TEXT SHOWN —
%%
- Born: 3 December 1953 Churu, Rajasthan, India
- Died: 2005 (aged 51–52)
- Cause of death: Nose cancer
- Allegiance: India
- Branch: Indian Army
- Rank: Colonel
- Service number: IC-37049
- Unit: 17 RAJ RIF
- Conflicts: Insurgency in Arunachal Pradesh
- Awards: Kirti Chakra
- Spouse: Asha Rathore
- Relations: Colonel Mohan Singh Rathore (father) Mohar Singh Rathore (Uncle)

= Karni Singh Rathore =

Recipient of Kirti Chakra

Colonel Karni Singh Rathore, KC (1953–2005) was an officer in the Indian Army. He was also awarded the Kirti Chakra award for his indomitable courage.
%%
EXTRACTED MATERIAL —
%%
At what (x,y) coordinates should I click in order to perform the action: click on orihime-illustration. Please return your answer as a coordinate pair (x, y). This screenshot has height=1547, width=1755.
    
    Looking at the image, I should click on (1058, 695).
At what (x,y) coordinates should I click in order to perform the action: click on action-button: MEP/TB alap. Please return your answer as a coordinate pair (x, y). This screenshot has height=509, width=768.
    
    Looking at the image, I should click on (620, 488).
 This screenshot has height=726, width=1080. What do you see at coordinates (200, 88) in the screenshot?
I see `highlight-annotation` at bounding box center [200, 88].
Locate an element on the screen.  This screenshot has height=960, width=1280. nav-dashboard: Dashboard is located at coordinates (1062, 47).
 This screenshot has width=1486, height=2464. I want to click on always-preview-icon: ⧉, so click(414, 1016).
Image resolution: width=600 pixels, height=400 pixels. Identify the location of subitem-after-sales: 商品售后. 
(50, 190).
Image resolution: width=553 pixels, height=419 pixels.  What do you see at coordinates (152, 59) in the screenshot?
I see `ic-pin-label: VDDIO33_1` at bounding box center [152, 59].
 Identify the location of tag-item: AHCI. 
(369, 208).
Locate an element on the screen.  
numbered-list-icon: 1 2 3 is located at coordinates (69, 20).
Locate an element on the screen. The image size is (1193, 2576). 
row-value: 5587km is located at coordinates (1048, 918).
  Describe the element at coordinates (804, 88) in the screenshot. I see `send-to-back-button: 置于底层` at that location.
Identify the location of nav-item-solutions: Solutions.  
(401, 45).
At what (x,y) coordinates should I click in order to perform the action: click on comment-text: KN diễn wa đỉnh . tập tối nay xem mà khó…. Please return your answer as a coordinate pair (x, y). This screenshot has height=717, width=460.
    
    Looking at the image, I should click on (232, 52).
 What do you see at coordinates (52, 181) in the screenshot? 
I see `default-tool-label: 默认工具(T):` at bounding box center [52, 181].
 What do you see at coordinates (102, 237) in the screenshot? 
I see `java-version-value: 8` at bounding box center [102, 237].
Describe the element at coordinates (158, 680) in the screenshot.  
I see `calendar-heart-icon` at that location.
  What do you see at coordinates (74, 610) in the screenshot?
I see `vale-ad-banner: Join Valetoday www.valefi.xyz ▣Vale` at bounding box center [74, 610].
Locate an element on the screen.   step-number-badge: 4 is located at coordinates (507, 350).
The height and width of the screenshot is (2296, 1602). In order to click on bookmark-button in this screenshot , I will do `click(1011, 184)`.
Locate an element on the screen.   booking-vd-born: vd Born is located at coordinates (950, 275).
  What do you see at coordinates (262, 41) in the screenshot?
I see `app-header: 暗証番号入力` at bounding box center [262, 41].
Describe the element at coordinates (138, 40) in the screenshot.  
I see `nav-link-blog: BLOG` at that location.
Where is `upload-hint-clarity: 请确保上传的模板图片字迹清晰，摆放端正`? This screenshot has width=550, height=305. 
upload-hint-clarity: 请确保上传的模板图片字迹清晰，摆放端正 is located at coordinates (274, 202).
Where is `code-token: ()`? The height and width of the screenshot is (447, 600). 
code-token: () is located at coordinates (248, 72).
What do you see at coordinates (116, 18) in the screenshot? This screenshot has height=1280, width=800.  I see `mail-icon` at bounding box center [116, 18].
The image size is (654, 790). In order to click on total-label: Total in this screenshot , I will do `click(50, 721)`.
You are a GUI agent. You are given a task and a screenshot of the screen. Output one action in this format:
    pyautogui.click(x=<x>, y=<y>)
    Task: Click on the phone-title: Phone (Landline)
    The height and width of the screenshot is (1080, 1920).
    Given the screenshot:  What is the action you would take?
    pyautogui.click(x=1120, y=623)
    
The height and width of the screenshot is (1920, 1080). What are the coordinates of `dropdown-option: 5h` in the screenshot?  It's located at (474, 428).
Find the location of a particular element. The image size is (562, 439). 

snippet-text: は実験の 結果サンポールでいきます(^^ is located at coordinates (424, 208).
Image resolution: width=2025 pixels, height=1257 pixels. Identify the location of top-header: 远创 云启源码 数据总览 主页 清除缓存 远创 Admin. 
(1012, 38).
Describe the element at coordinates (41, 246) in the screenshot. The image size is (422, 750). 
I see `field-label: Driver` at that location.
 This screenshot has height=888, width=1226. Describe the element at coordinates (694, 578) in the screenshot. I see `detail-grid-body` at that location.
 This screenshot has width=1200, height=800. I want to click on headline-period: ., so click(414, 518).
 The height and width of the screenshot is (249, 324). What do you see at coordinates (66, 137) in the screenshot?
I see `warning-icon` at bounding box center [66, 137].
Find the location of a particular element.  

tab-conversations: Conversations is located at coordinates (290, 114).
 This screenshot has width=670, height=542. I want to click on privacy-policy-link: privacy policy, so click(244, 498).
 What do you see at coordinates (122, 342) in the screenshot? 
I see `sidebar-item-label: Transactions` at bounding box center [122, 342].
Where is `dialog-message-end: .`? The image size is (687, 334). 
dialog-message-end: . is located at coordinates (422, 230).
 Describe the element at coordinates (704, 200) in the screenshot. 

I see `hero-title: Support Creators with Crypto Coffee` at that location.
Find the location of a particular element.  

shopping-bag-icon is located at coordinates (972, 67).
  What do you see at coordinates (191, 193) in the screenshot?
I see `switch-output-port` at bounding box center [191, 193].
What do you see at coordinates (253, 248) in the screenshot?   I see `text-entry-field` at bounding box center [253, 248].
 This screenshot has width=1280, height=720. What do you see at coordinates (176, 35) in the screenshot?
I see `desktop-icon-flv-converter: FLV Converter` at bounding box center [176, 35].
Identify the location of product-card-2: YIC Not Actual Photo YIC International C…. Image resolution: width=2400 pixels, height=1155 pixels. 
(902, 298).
%%
WORK ITEM —
Continue the biography of Colonel Karni Singh Rathore from its last sentence.

OUTPUT FOR THIS EXERCISE —
== Military career ==
Col. Karni Singh Rathore was commissioned as an officer in the 7th Rajputana Rifles, in which his father had also served, and rose to command it. At the time of his death he was posted as a member of the Indian Territorial Army, having served previously with the Assam Rifles.

In 1984, he was awarded the Kirti Chakra, the second highest peacetime award for gallantry, in recognition of his service while fighting insurgents.

== Death ==
He died in 2005 after suffering from Nose Cancer.